Return only the number of lines in the entries below that hold the word "agent".

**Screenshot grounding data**
:::::

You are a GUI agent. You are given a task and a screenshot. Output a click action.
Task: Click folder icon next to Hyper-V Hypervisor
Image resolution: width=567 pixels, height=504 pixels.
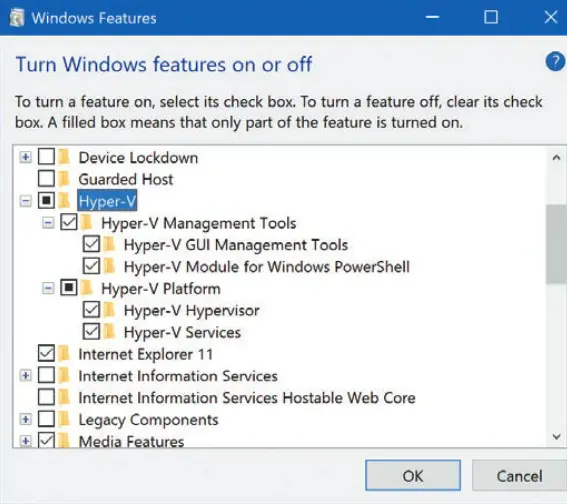click(x=109, y=310)
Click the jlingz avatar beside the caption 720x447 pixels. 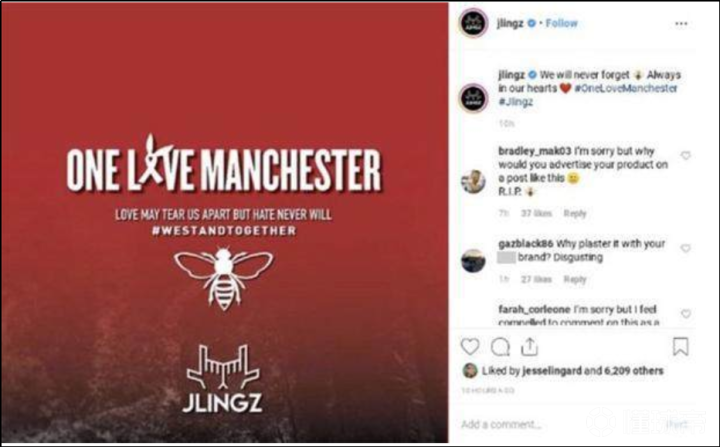[473, 98]
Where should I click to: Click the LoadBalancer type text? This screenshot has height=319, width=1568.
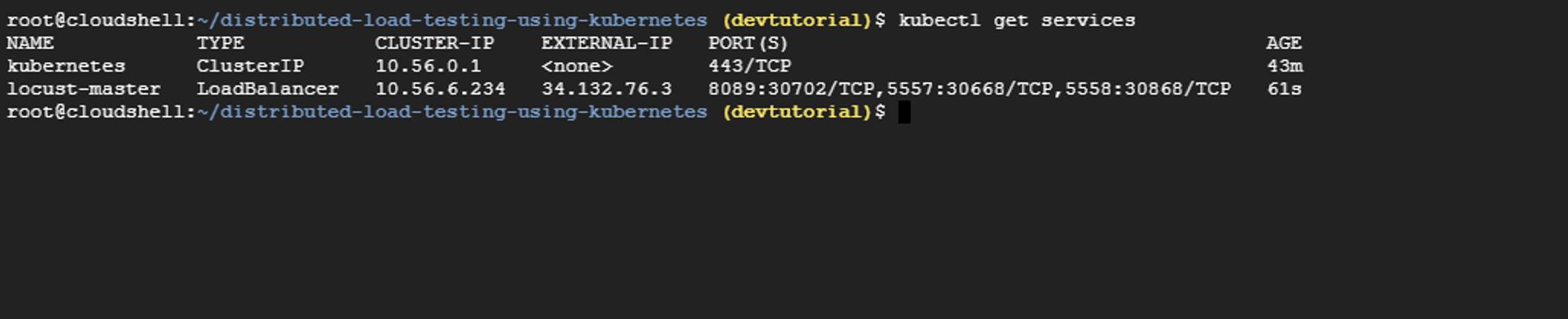click(x=268, y=89)
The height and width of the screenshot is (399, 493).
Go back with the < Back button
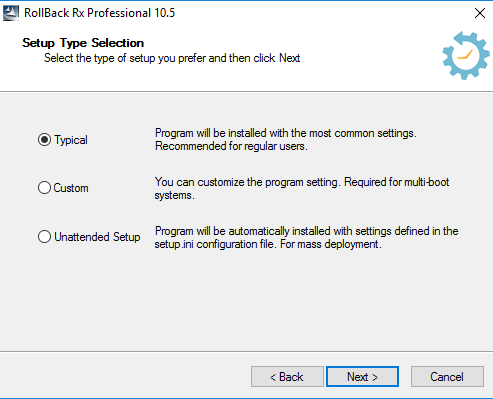287,377
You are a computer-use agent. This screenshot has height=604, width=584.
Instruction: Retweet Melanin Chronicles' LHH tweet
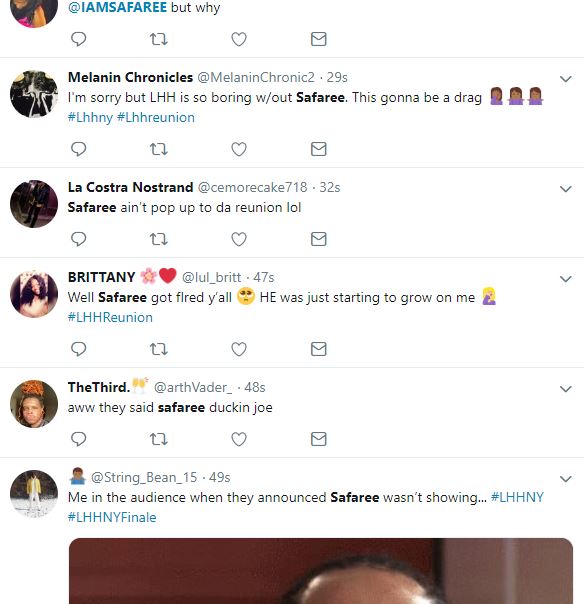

:::::

**Result of this task**
2